Employment Practices Liability (EPL) insurance protects a company and its directors, officers and employees for claims alleging employment-related wrongdoing.  Many companies assume that all EPL coverage is generally the same; however, the scope of EPL coverage may vary from policy to policy.  In addition, there are two new areas of law that employers should consider when reviewing their EPL policy – employer-mandated provisions of the Affordable Care Act (ACA) and recent legislation regarding social media.
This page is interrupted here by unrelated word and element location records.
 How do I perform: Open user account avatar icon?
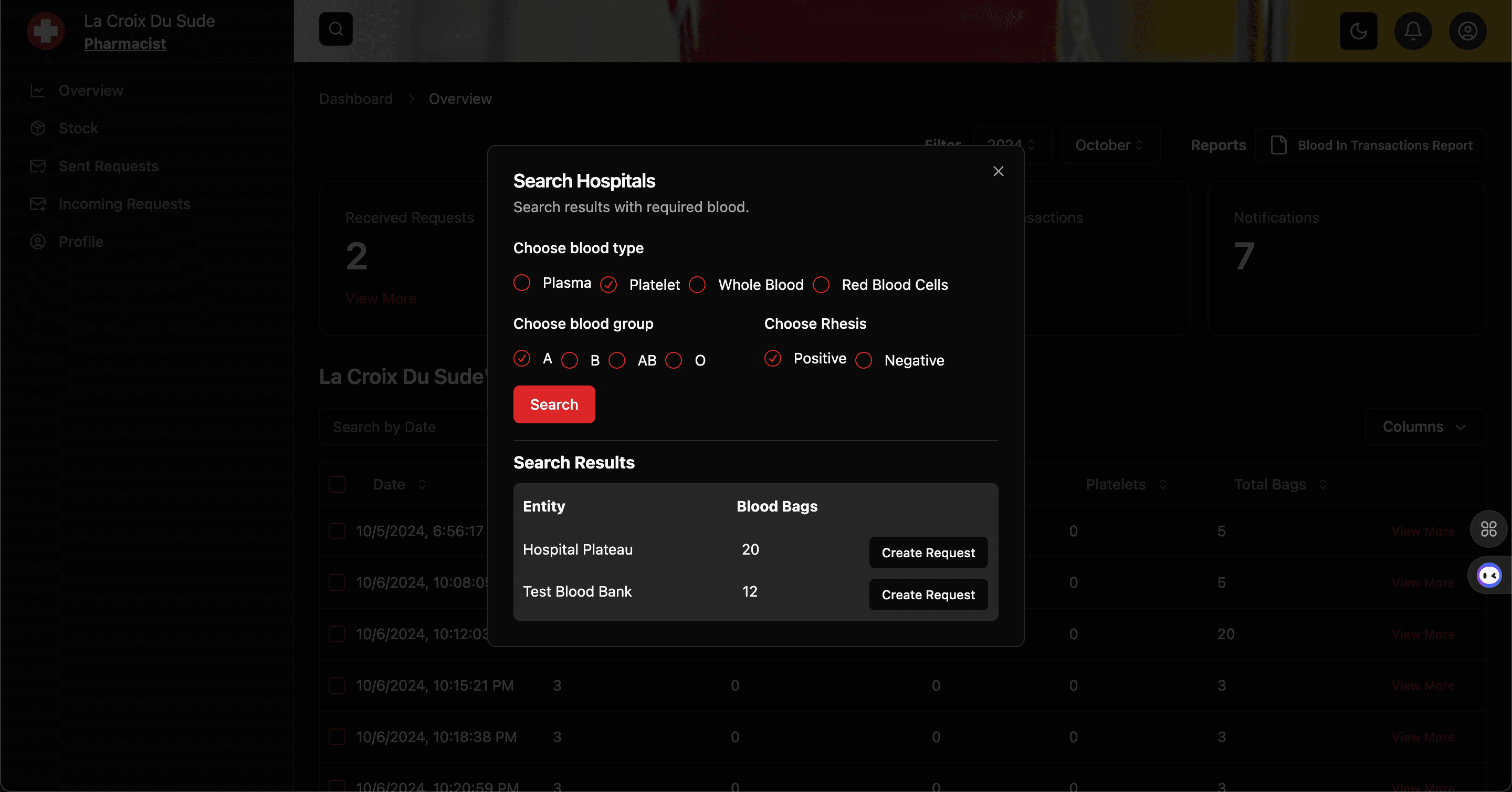(1467, 30)
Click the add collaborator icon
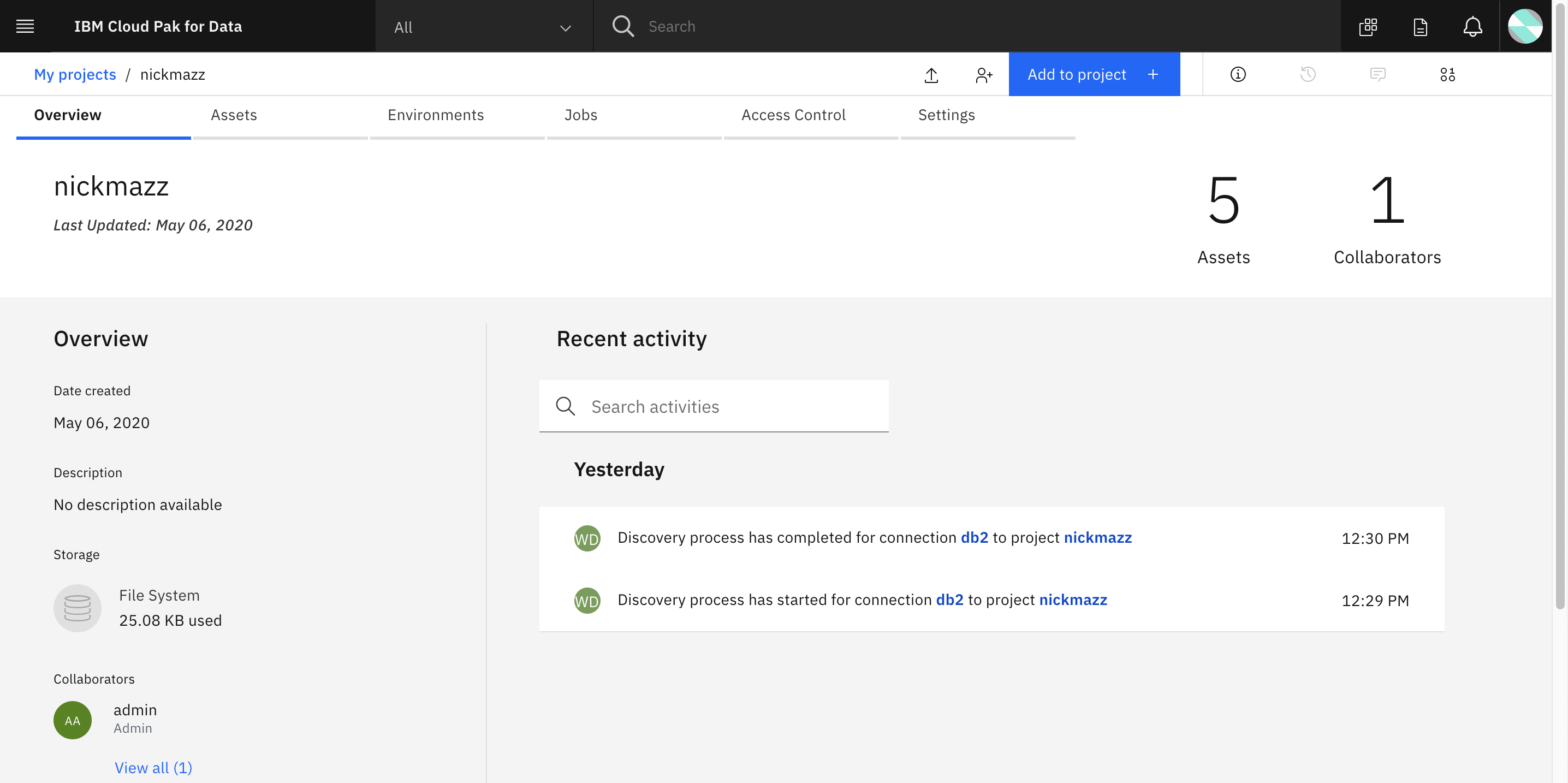The image size is (1568, 783). click(983, 74)
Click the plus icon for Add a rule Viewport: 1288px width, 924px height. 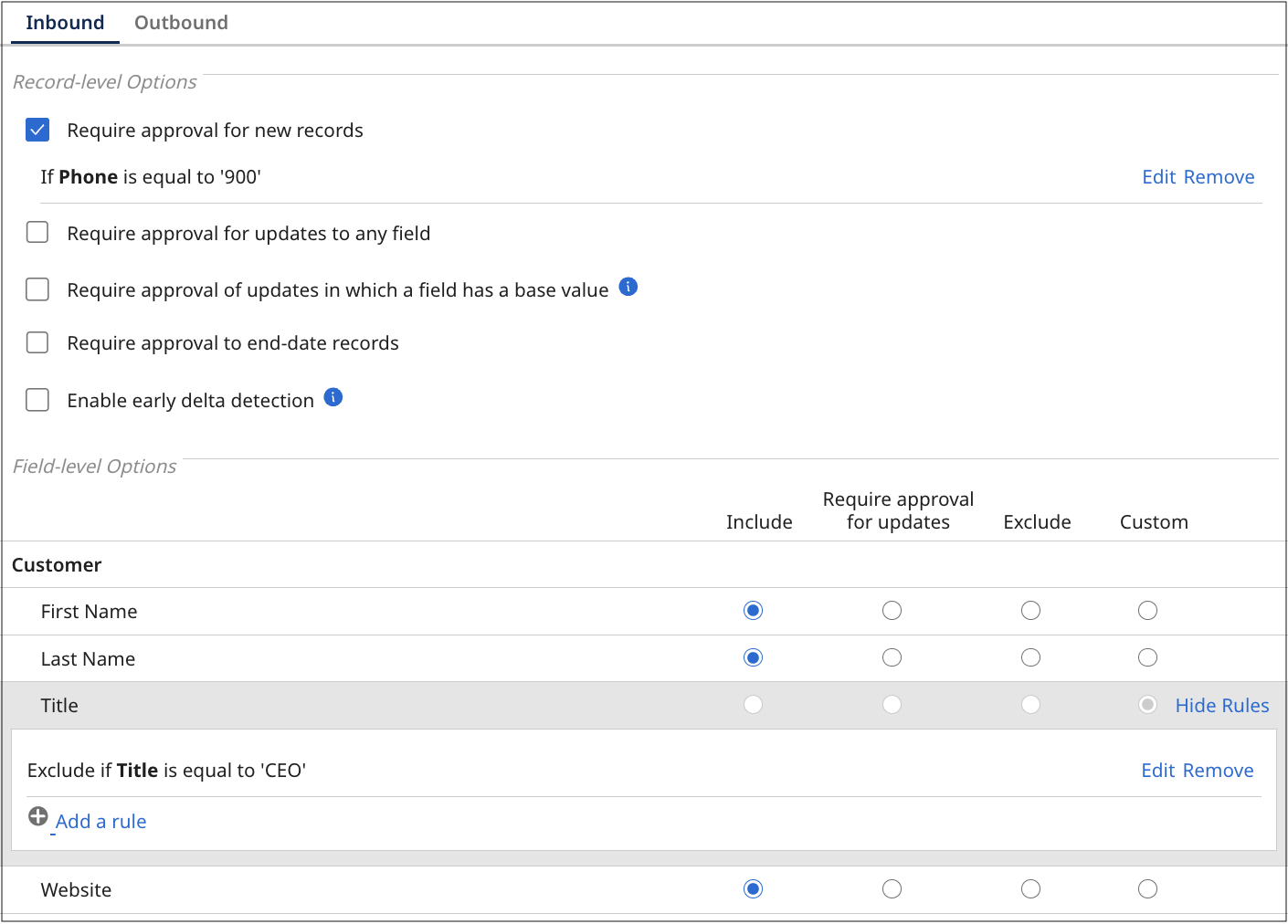point(37,816)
Affordable Care Act exposure

Beginning January 1, 2015, employers with 100 or more employees must offer health insurance coverage to employees who work 30+ hours each week or 120+ hours in a month.  Noncompliance subjects employers to stiff penalties.  While the implementation and enforcement of the ACA is still riddled with uncertainty, employers will undoubtedly face new areas of potential liability exposure stemming from its mandates.  For example, the ACA permits plan participants and beneficiaries to utilize the enforcement provisions of ERISA to recover benefits, enforce rights or clarify rights under an ACA plan.
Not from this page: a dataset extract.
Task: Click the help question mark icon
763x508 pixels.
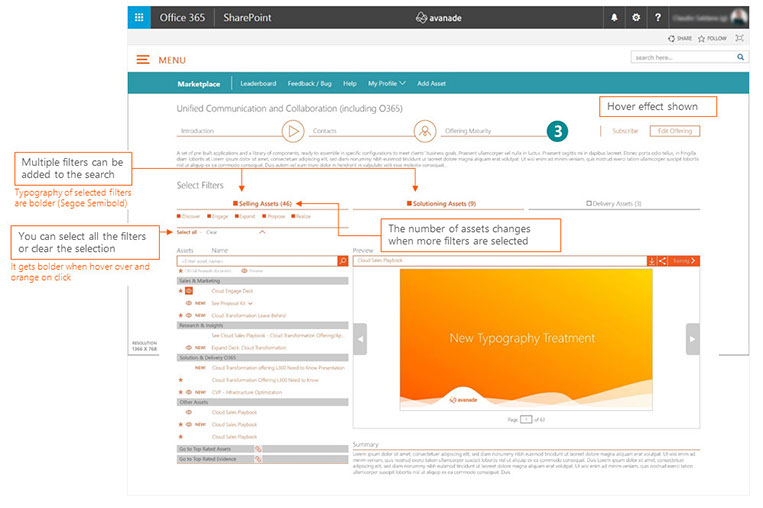Action: pos(657,17)
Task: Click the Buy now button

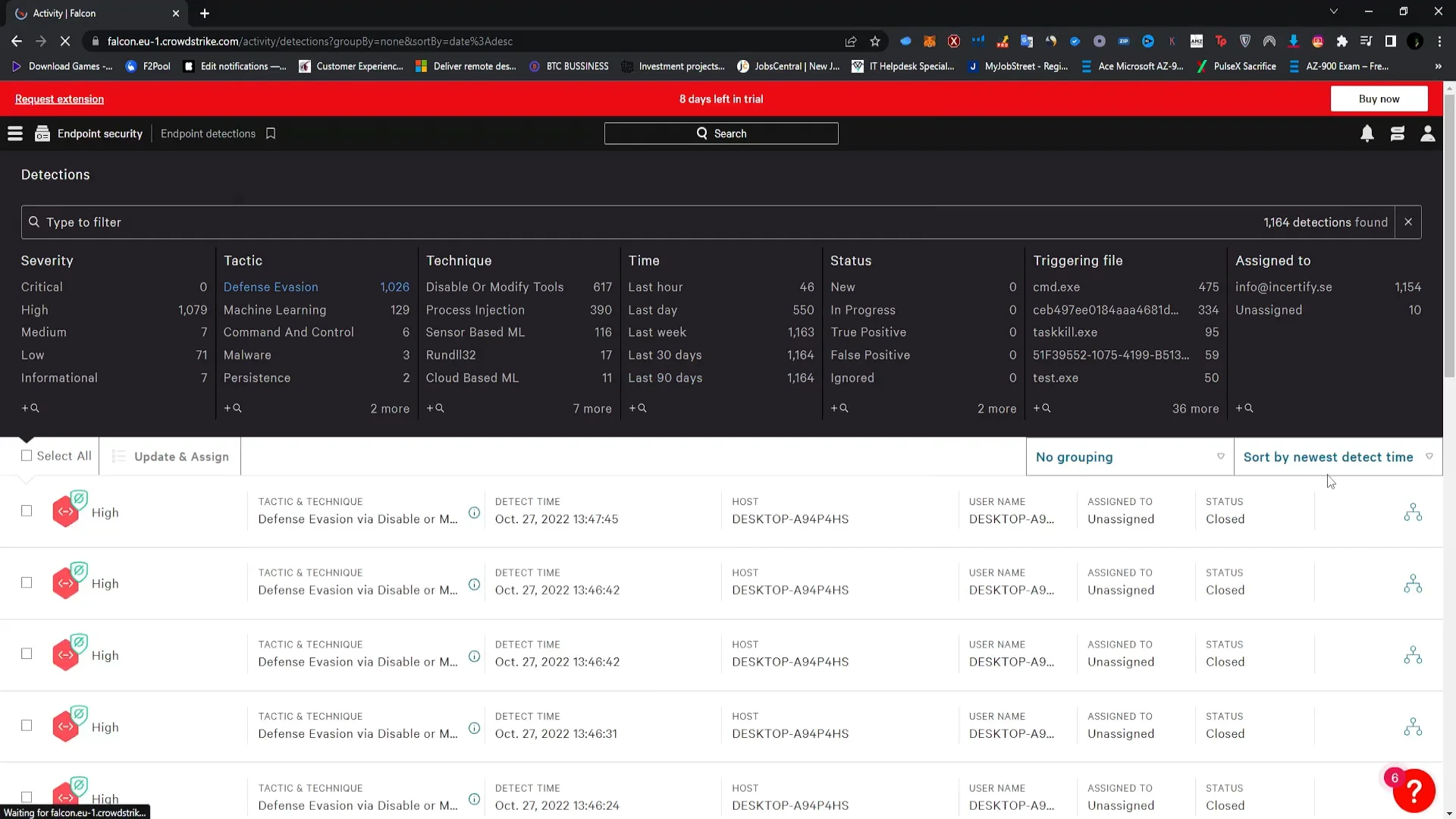Action: [1379, 99]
As employers seek to understand and comply with their obligations under the ACA, civil suits alleging violations of the ACA may trigger the company’s fiduciary liability, employee benefits liability or directors and officers (D&O) liability coverage.  Notably, some fiduciary liability insurers now offer defense coverage for plan sponsor (or settlor) conduct that may be beneficial to companies.  The whistleblower and anti-retaliation provisions of the ACA may likewise give rise to both potential civil liability and governmental investigations that may trigger the company’s EPL coverage or the defense provisions of a D&O policy.  Finally, employers that restructure their workforces to avoid or mitigate against ACA mandates may see new claims arising from those decisions.  Fiduciary liability policies may provide coverage or a defense benefit for settlor or plan sponsor function claims in connection with such lawsuits.


Employee privacy remains a hot topic, particularly in the social media context, with respect to both existing employees and job applicants.  In some jurisdictions, a potential employer may be liable for checking an applicant’s public Facebook profile and discovering information such as birth year, marital status, or gender of the applicant’s significant other, which cannot be considered in the hiring process.  Currently, 28 states have enacted, or are in the process of enacting legislation that prohibits an employer from asking or requiring an applicant or current employee to provide the employer accessibility to their social media or other accounts.  This type of legislation may also prohibit forcing an applicant or current employee to “friend” or connect with the employer or, in the employer’s presence, forcing them to log into their accounts.  These new laws may also protect applicants or employees from retaliation by the employer if they refuse to comply. The employer’s EPL policy may cover this type of liability, depending on the policy’s terms and definitions — in particular, the definition of Employment Practices Wrongful Act.


Below are questions employers should consider when reviewing the scope of their company’s EPL policy:

  • What types of employment-related risks are covered?
  • What kinds of risks are specifically excluded?
  • What kinds of claims are not mentioned and therefore not covered?